When mom isn’t sitting in her wheelchair in the park for hours at a time (probably not possible when cold weather comes) she sits in the den doing NOTHING. She can’t read (even large-print material) and can’t see or hear TV. She doesn’t want anyone to read to her. She used to be VERY independent, but not anymore. She has meltdowns if she’s left alone in the den for any amount of time. She has many episodes of confusion, disorientation, memory loss from one minute to the next, paranoia, nastiness, occasional visual and sound hallucinations, obsesses over things, etc. She’s never been a happy person, has always been cynical, sometimes nasty, so some of her behavior is not new, just more of it. Who can blame her? Her life is so awful.


She’s in home hospice but has no terminal illness. She was in it in the past but was moved out because she was stable. She’s in again because she was hospitalized for two days with anemia. But the hospice program, as supportive as it can be, is limited.

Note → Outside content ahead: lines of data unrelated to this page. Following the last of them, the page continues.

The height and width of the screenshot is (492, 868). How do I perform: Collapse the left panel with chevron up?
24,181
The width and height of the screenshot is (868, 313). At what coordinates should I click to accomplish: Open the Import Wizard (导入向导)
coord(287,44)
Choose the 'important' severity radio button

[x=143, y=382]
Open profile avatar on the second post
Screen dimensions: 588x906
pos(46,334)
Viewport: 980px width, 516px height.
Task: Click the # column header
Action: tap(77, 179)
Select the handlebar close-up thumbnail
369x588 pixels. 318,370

My mom has LTI, but it pays only $100 a day, which only almost covers the 4 hours a day for an aide and has a lifetime cap. She has no assets (as opposed to income), so Medicaid might be in the future depending on how long she lives.

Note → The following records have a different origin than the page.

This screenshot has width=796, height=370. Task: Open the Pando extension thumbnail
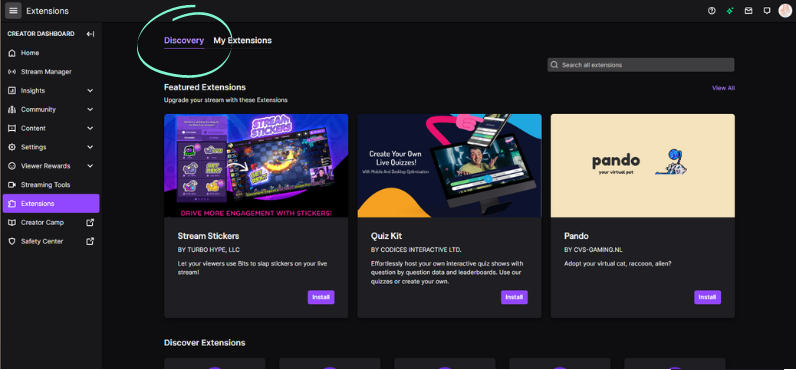coord(643,165)
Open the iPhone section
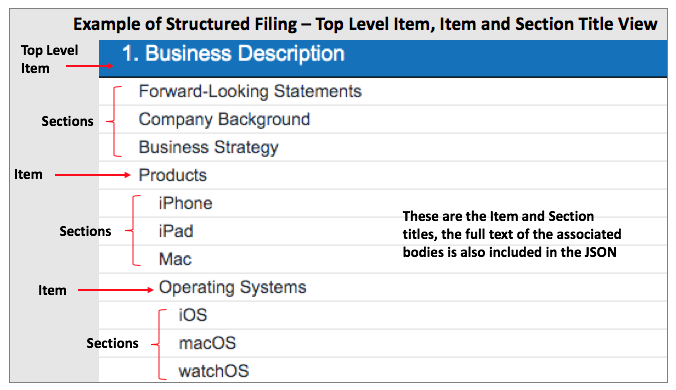 pyautogui.click(x=185, y=203)
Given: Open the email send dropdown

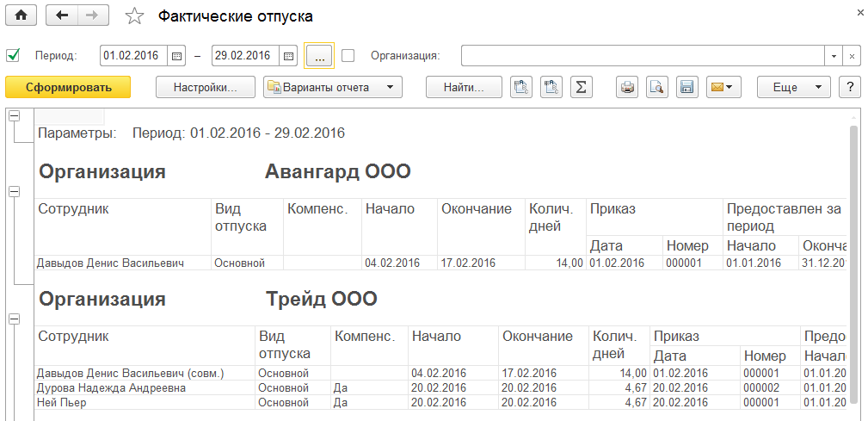Looking at the screenshot, I should (x=723, y=87).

We’re trying to decide what to do: 24/7 aides, AL, memory care? She won’t be happy no matter what, but she’s not happy now. We need to make sure she’s well cared for and safe, and that we can maintain our sanity and have some semblance of a normal life.


We’re now trending toward AL or maybe Memory Care, but it’s so hard to think of her there because of her hearing and vision loss, lack of mobility, and her general depression. Who would she have as friends? How do we know if staff would be compassionate and care for her? She was adamant about not leaving her apartment when I talked to her about AL as a possible option a few months ago, but she has declined since then, especially emotionally/cognitively. At the same time, she hates having an aide with her all the time. But she also knows my sister can’t stay forever, that she has to leave, and she has told her she should leave.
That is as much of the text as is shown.